So, my position remains that it is entirely correct to say that Fr. Teilhard died on Easter Sunday.  Perhaps the most charitable interpretation of this granting of his prayer request is not that God thereby endorsed his quasi-pantheistic and hyper-evolutionist theories, but rather, that in virtue of this priest's sincere striving after truth, he was granted the grace shortly before death of seeing how gravely mistaken these theories had been and of humbly accepting the truth about Creation. (By the way, his first or baptismal name was "Pierre", not "Teilhard". His full family name was "Teilhard de Chardin", and according to French usage he should be referred to as "Fr. Teilhard", never as "Fr. de Chardin", whenever a shorter form is used for convenience.)

Since you are the proprietor of the Kolbe Center website and its reports, Hugh, you are entitled to the 'last word', if you choose to make a further response. This will be my last contribution to this discussion.

With best wishes and blessings,

Fr. X

With gratitude to my priest-theologian friend for allowing me the last word, I wrote back to him as follows:

Dear Fr. X,

Pax Christi!

Thank you very much for your reply and for allowing me to respond.

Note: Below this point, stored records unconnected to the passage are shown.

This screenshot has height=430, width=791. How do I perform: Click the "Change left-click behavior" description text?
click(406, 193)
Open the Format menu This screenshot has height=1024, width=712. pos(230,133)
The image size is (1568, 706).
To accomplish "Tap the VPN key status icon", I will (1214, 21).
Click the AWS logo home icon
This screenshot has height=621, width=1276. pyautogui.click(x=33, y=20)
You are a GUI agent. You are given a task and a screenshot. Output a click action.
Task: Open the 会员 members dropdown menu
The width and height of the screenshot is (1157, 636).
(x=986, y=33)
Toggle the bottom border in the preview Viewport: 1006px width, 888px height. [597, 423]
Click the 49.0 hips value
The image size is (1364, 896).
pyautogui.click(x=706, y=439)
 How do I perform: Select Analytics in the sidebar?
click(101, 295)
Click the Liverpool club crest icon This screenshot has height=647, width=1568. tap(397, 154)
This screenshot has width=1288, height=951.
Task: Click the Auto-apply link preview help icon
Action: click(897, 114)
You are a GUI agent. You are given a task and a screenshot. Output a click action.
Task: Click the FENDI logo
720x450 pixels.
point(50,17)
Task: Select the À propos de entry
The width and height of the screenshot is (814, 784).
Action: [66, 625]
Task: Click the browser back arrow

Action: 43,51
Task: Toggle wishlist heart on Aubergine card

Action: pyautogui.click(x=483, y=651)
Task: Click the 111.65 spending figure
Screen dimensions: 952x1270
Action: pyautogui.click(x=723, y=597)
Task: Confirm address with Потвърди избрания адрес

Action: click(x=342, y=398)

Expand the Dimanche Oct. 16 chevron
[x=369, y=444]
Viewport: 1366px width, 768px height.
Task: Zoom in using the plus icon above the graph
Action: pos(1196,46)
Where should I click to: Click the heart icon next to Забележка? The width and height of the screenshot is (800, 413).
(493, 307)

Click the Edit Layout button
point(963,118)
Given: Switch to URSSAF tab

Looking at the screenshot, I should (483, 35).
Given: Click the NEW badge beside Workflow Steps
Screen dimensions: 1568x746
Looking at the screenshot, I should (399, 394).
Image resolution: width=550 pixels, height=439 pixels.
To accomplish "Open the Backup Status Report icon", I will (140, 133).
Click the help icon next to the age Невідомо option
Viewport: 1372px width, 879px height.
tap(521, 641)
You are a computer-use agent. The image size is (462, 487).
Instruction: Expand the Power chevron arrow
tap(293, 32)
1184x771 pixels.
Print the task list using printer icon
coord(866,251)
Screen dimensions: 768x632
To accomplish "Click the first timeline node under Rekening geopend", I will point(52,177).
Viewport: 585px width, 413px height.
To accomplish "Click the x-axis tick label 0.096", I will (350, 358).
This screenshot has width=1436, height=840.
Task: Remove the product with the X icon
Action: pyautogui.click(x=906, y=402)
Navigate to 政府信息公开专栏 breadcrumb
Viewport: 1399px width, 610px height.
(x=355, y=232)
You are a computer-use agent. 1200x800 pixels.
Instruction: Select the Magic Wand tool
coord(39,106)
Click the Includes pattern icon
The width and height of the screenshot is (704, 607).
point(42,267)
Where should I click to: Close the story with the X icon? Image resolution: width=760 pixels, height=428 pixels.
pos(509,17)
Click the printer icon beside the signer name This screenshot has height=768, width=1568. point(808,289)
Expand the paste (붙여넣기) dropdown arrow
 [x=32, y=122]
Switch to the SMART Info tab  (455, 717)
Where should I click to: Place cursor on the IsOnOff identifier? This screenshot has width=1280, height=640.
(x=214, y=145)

If, as you say, in the traditional Roman Rite the Vespers of important feasts that occur on a Monday would be prayed on Sunday evening, this would seem to be a continuation of the universal practice of the early Church, perpetuated in the regular liturgical practice of the Byzantine and Maronite rites to this day.  According to the old Catholic Encyclopedia:

The custom of reciting prayers at certain hours of the day or night goes back to the Jews, from whom Christians have borrowed it. In the Psalms we find expressions like: "I will meditate on thee in the morning"; "I rose at midnight to give praise to thee"; "Evening and morning, and at noon I will speak and declare: and he shall hear my voice";

The Eucharistic Synaxis beginning at eventide did not terminate till dawn. The vigils, independently of the Eucharistic service, were divided naturally into three parts; the beginning of the vigils, or the evening Office; the vigils properly so called; and the end of the vigils or the matutinal Office. For when the vigils were as yet the only Office and were celebrated but rarely, they were continued during the greater part of the night. Thus the Office which we have called the Office of evening or Vespers, that of midnight, and that of the morning, called Matins first and then Lauds, were originally but one Office. If this hypothesis be rejected, it must be admitted that at first there was only one public office, Vigils. The service of eventide, Vespers, and that of the morning, Matins or Lauds, were gradually separated from it.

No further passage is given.